**SOURCE DATA**
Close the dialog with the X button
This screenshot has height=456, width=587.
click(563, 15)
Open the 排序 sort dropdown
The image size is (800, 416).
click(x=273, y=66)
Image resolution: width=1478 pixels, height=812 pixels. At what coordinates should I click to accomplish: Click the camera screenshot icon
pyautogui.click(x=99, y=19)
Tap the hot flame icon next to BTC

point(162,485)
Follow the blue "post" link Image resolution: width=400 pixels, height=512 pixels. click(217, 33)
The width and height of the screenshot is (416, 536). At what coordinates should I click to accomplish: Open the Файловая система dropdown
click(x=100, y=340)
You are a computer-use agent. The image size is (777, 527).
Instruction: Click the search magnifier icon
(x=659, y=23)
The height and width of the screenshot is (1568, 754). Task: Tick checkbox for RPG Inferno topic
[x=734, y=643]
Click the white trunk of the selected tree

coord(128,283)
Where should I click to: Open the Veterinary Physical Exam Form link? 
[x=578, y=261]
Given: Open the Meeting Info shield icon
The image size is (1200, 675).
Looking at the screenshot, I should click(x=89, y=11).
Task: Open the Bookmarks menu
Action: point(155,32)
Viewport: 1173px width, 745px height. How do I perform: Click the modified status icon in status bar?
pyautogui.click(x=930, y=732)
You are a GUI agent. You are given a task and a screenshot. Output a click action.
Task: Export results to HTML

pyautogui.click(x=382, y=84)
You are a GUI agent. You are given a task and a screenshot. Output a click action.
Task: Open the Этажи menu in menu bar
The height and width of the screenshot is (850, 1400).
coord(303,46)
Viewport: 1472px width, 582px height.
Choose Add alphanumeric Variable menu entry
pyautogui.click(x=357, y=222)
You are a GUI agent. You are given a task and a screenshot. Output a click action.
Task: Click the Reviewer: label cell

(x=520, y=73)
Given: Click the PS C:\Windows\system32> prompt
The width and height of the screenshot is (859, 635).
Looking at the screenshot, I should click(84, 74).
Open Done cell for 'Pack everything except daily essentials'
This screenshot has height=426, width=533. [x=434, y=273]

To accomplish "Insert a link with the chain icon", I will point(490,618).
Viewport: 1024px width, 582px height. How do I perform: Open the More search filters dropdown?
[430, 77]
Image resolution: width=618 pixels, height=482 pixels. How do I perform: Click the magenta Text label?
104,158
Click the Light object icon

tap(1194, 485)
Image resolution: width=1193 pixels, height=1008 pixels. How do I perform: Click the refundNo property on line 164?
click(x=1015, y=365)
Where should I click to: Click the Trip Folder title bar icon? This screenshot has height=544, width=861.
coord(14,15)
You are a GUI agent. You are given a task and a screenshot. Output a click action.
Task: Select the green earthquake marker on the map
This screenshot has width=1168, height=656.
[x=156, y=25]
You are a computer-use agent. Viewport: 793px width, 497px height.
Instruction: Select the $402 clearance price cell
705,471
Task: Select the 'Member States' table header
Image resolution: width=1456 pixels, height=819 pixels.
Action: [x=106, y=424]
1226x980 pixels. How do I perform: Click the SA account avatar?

**EXERCISE DESCRIPTION**
Restate every line of the data above exactly as it was written.

**RESPONSE TO THIS EXERCISE**
Close the dialog with the X button
This screenshot has height=456, width=587.
click(563, 15)
Open the 排序 sort dropdown
The image size is (800, 416).
click(x=273, y=66)
Image resolution: width=1478 pixels, height=812 pixels. At what coordinates should I click to accomplish: Click the camera screenshot icon
pyautogui.click(x=99, y=19)
Tap the hot flame icon next to BTC

point(162,485)
Follow the blue "post" link Image resolution: width=400 pixels, height=512 pixels. click(217, 33)
The width and height of the screenshot is (416, 536). At what coordinates should I click to accomplish: Open the Файловая система dropdown
click(x=100, y=340)
You are a computer-use agent. The image size is (777, 527).
Instruction: Click the search magnifier icon
(x=659, y=23)
The height and width of the screenshot is (1568, 754). Task: Tick checkbox for RPG Inferno topic
[x=734, y=643]
Click the white trunk of the selected tree

coord(128,283)
Where should I click to: Open the Veterinary Physical Exam Form link? 
[x=578, y=261]
Given: Open the Meeting Info shield icon
The image size is (1200, 675).
Looking at the screenshot, I should click(x=89, y=11).
Task: Open the Bookmarks menu
Action: point(155,32)
Viewport: 1173px width, 745px height. How do I perform: Click the modified status icon in status bar?
pyautogui.click(x=930, y=732)
You are a GUI agent. You are given a task and a screenshot. Output a click action.
Task: Export results to HTML

pyautogui.click(x=382, y=84)
You are a GUI agent. You are given a task and a screenshot. Output a click action.
Task: Open the Этажи menu in menu bar
The height and width of the screenshot is (850, 1400).
coord(303,46)
Viewport: 1472px width, 582px height.
Choose Add alphanumeric Variable menu entry
pyautogui.click(x=357, y=222)
You are a GUI agent. You are given a task and a screenshot. Output a click action.
Task: Click the Reviewer: label cell

(x=520, y=73)
Given: Click the PS C:\Windows\system32> prompt
The width and height of the screenshot is (859, 635).
Looking at the screenshot, I should click(84, 74).
Open Done cell for 'Pack everything except daily essentials'
This screenshot has height=426, width=533. [x=434, y=273]

To accomplish "Insert a link with the chain icon", I will point(490,618).
Viewport: 1024px width, 582px height. How do I perform: Open the More search filters dropdown?
[430, 77]
Image resolution: width=618 pixels, height=482 pixels. How do I perform: Click the magenta Text label?
104,158
Click the Light object icon

tap(1194, 485)
Image resolution: width=1193 pixels, height=1008 pixels. How do I perform: Click the refundNo property on line 164?
click(x=1015, y=365)
Where should I click to: Click the Trip Folder title bar icon? This screenshot has height=544, width=861.
coord(14,15)
You are a GUI agent. You are given a task and a screenshot. Output a click action.
Task: Select the green earthquake marker on the map
This screenshot has width=1168, height=656.
[x=156, y=25]
You are a computer-use agent. Viewport: 793px width, 497px height.
Instruction: Select the $402 clearance price cell
705,471
Task: Select the 'Member States' table header
Image resolution: width=1456 pixels, height=819 pixels.
Action: [x=106, y=424]
1226x980 pixels. How do I perform: Click the SA account avatar?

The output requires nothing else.